In the study, researchers analyzed 12,523 voice recordings of 306 participants from across North America. A minority of them were from patients with known laryngeal cancer, benign vocal fold lesions, and two other conditions of the voice box: spasmodic dysphonia and unilateral vocal fold paralysis.
The idea was to see whether the algorithm could tell between benign conditions and cancer.
The researchers focused on the acoustic parameters of the voice. The mean fundamental frequency (pitch), jitter, variation in pitch, shimmer, and the harmonic-to-noise ratio (a measure of the relation between harmonic and noise components of speech) were all analyzed.
Rather curiously, they didn’t find any informative acoustic features among women.
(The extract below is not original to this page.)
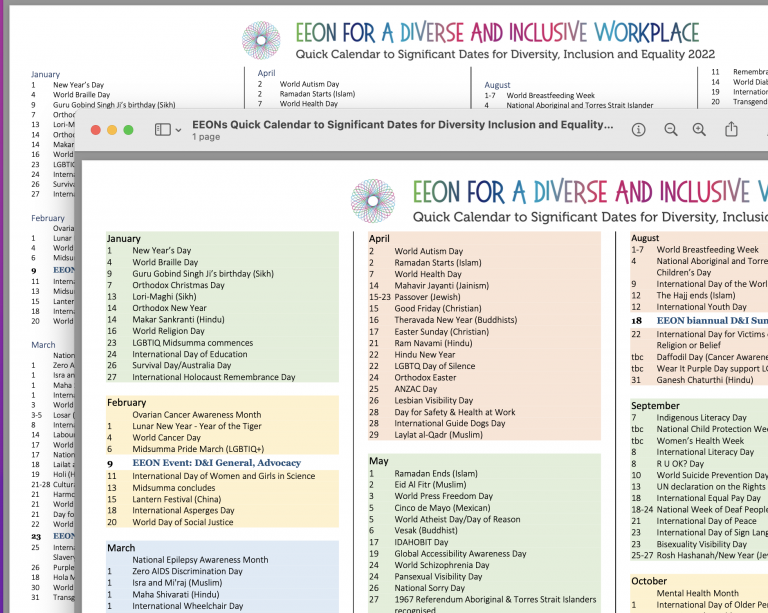Enter full screen with green button
This screenshot has height=613, width=768.
pyautogui.click(x=128, y=130)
For men, the most useful information was in the fundamental frequency and the harmonic-to-noise ratio.
The researchers found marked differences in the harmonic-to-noise ratio and fundamental frequency between men without any voice disorder, men with benign vocal fold lesions, and men with laryngeal cancer. While they didn’t find any informative acoustic features among women, it is possible that a larger dataset would reveal such differences.
“These findings suggest that HNR, particularly its variability, may hold promise as a voice based marker for early detection and monitoring of vocal fold lesions. Further research with larger, more diverse populations is needed to refine these features and validate their clinical utility,” the study reads.
“Our results suggest that ethically sourced, large, multi‑institutional datasets like Bridge2AI‑Voice could soon help make our voice a practical biomarker for cancer risk in clinical care,” said Jenkins.
For Now, Just a Proof of Concept
For now, the method isn’t ready to go out into the world. This is a proof-of-principle, and the next step is to use the algorithms on more data and clinical settings.
For this, however, researchers need to gather more data, particularly on women.
“To move from this study to an AI tool that recognizes vocal fold lesions, we would train models using an even larger dataset of voice recordings, labeled by professionals. We then need to test the system to make sure it works equally well for women and men,” said Jenkins.
“Voice-based health tools are already being piloted. Building on our findings, I estimate that with larger datasets and clinical validation, similar tools to detect vocal fold lesions might enter pilot testing in the next couple of years,” predicted Jenkins.
If refined and validated, such a tool could make early screening vastly easier. A short voice recording could become part of a routine check-up or even a smartphone app, flagging patients for further examination before symptoms become severe.
For laryngeal cancer, that could mean catching it not after months of hoarseness, but after a few seconds of speaking.
The study has been published in the journal Frontiers in Digital Health.